Jika kita memperhatikan perjalanan hidup kita, kita akan menemukan bahwa
Allah telah memberikan kita nikmat dan karunia yang tidak terhingga kepada
kita. Dimulai ketika kita terlahir dalam keluarga muslim dan hingga sekarang
Allah masih memberikan kita nikmat iman dan Islam. Berapa banyak manusia yang
terlahir dalam lingkungan keluarga non-muslim hingga dewasa, bahkan sampai ajal
menjemput. Mereka tetap tidak mendapatkan atau menjaga fitrah penciptaannya,
yaitu Islam seperti disebutkan dalam hadits “kullu mauluudin yuuladu ‘alal
fithrah” (tiap bayi dilahirkan atas fitrah Islam). Bukankah ini karunia
besar yang patut kita syukuri? Allah mencela dan mengancam orang yang tidak
mensyukuri nikmat dengan siksa yang pedih nanti di akhirat,
وَإِذْ تَأَذَّنَ
رَبُّكُمْ لَئِنْ شَكَرْتُمْ لأزِيدَنَّكُمْ وَلَئِنْ كَفَرْتُمْ إِنَّ عَذَابِي
لَشَدِيدٌ
Dan (ingatlah juga), tatkala
Tuhanmu memaklumkan: "Sesungguhnya jika kamu bersyukur, pasti Kami akan
menambah (nikmat) kepadamu, dan jika kamu mengingkari (nikmat-Ku), Maka
Sesungguhnya azab-Ku sangat pedih". (Ibrahim:7)

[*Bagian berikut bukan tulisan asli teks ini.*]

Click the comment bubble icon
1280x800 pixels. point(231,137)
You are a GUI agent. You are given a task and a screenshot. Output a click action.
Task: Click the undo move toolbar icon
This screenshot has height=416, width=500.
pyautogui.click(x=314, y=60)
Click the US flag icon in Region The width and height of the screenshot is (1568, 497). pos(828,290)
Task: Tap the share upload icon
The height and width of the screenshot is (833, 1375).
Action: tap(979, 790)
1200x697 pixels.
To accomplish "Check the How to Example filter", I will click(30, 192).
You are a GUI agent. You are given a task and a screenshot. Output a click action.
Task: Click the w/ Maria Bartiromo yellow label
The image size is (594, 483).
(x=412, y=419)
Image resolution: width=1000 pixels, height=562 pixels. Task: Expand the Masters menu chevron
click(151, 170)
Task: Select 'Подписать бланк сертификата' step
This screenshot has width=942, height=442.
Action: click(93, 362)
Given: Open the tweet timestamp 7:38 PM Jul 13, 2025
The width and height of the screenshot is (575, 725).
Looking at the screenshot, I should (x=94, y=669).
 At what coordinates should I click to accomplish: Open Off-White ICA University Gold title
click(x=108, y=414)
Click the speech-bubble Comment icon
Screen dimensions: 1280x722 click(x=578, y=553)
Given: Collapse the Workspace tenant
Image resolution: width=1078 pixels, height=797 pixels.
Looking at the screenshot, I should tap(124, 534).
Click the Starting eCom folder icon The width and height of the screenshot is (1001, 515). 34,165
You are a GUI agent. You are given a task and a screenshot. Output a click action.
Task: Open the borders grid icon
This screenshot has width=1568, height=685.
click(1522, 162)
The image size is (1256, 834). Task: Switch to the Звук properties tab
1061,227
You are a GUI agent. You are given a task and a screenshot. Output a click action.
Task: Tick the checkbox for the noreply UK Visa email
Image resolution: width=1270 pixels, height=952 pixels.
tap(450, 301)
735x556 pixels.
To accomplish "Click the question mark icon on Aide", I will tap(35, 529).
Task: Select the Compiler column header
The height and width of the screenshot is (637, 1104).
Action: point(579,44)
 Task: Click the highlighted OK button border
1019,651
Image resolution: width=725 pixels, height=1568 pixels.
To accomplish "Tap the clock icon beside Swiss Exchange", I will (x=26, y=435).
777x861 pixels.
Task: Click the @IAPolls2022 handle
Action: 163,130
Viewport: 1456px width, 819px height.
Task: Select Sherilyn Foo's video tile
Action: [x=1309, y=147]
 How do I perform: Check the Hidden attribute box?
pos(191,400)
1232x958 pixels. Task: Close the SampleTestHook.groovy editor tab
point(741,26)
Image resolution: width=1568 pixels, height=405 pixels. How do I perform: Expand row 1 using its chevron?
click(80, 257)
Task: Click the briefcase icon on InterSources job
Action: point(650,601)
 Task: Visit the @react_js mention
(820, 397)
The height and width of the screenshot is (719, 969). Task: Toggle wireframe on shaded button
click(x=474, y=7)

Kelimpahan nikmat dan kebaikan yang Allah berikan kepada manusia disebutkan
dalam beberapa ayat, di antaranya:
تَبَارَكَ الَّذِي
بِيَدِهِ الْمُلْكُ وَهُوَ عَلَى كُلِّ شَيْءٍ قَدِيرٌ
Maha
suci Allah yang di tangan-Nyalah segala kerajaan, dan Dia Maha Kuasa atas
segala sesuatu. (Al-Mulk:1)
Al-Quran mengungkapkan
keberlimpahan kebaikan Allah dengan ungkapan “tabaarak” yang arti sebenarnya
adalah Maha Pemberi kebaikan yang berlimpah dan tak terhingga. Pengertian ini
dapat kita lihat di ayat lain yang menyebutkan,
وَإِنْ تَعُدُّوا نِعْمَةَ اللَّهِ لا تُحْصُوهَا
Dan
jika kalian menghitung nikmat Allah, kalian tidak akan dapat menghitungnya. (Ibrahim:34)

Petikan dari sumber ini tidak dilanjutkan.